Rest assured, Hunter Yurachek probably is restructuring his contract as we speak. Musselman has proved that he can win at Arkansas. Certainly, he can bring in the talent. He has mentioned multiple times how impressed he is with the facilities, and the advantage it provides with recruiting.
Meanwhile, he also has a young daughter in school and a younger son who is off to college. Now might be the time to put down some roots.
However, with his success, would he ever consider going back to the NBA? Perhaps that ship might have sailed, or maybe he just might not be interested anymore.

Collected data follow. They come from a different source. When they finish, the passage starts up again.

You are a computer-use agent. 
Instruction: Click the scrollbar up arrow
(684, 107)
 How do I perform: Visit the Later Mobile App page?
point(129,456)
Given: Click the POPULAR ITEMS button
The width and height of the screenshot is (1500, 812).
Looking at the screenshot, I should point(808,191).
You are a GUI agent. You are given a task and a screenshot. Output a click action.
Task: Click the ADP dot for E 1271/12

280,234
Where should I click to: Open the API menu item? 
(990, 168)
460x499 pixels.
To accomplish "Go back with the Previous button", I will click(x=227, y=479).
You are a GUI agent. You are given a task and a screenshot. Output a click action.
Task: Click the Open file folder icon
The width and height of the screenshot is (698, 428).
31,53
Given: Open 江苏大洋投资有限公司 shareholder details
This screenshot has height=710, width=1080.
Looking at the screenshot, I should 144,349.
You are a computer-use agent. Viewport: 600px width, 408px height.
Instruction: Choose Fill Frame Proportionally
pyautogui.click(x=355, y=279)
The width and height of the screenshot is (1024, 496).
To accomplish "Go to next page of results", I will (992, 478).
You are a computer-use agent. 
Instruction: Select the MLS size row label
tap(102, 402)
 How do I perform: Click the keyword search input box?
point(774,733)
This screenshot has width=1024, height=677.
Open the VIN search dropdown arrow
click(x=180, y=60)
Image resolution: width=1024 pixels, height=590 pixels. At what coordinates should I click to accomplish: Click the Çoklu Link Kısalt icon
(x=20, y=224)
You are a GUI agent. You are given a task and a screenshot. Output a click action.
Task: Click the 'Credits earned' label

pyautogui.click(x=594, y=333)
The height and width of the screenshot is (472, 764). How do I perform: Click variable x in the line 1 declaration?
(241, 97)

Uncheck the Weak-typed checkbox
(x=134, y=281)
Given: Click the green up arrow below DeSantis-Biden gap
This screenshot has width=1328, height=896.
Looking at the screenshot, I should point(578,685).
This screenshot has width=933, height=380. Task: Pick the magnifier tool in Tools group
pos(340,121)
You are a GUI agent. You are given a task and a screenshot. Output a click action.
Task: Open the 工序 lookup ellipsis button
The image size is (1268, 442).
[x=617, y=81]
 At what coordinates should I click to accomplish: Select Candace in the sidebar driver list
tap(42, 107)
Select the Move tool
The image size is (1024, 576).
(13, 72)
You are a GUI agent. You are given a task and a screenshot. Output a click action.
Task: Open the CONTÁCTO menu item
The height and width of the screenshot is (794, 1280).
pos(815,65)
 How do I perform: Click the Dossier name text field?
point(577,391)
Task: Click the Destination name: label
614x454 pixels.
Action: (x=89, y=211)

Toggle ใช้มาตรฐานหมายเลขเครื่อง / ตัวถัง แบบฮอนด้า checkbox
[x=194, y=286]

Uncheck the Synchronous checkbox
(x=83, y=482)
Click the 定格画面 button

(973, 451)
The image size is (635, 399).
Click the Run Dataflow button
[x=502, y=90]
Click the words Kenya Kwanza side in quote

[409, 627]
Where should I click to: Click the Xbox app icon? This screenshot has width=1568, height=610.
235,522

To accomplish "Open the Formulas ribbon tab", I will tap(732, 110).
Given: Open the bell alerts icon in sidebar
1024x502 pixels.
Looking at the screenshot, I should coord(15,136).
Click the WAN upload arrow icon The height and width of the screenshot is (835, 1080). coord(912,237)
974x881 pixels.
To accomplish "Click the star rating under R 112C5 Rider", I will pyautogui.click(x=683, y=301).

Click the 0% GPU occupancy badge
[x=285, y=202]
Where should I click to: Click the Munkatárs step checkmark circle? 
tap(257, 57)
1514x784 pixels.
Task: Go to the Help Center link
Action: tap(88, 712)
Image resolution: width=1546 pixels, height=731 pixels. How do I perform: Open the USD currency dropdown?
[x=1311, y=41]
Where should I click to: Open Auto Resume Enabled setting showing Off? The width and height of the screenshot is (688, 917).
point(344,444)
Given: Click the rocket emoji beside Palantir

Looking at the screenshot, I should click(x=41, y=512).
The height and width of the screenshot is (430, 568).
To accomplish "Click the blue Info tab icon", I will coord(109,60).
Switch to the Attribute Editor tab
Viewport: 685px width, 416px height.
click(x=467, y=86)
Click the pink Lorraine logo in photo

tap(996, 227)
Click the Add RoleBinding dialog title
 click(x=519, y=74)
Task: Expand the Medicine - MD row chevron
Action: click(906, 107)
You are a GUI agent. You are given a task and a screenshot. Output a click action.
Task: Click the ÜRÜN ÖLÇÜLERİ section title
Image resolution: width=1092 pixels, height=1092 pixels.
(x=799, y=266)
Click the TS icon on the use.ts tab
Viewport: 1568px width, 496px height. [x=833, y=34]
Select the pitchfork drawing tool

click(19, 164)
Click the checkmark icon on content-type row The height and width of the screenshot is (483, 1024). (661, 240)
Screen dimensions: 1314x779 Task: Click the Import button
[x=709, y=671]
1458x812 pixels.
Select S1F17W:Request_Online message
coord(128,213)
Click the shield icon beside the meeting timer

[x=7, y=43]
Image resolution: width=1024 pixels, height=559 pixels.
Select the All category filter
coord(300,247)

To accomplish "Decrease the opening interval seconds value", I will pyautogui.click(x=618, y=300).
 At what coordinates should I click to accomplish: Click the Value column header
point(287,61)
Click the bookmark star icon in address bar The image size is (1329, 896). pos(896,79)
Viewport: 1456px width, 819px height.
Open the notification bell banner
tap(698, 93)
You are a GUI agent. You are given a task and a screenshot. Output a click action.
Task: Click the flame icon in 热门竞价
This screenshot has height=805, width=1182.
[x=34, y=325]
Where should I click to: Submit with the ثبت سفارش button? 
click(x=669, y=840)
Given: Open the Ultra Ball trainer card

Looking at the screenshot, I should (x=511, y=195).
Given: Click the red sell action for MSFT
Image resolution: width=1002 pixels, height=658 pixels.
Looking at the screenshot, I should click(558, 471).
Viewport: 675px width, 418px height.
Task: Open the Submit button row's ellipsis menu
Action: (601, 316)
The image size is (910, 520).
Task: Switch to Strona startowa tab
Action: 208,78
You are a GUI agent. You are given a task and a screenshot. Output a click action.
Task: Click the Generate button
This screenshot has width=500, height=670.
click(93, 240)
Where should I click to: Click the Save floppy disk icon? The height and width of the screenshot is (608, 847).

For a reinvented and reinvigorated Musselman, he finally might have carved out a place for himself where he can apply the principles he learned in the pros to a game that is able to match his energy. Previously, he has described his recruiting philosophy as identifying transfers as “free agents” and incoming freshmen as “draft picks.” Besides, can you imagine how a locker room of grizzled NBA veterans would respond to Musselman’s admittedly cheesy pregame speeches?
Then again, with all his energy comes a restlessness. Bill Musselman did not jump around because he was always fired. It is in Eric’s DNA.
That said, let us not get ahead of ourselves for Arkansas still has everything to play for left in front of them. The only thing that is certain is that the Muss Bus is rolling, and the time to get on is now. Because for Eric Musselman, it has always been all gas and no brakes.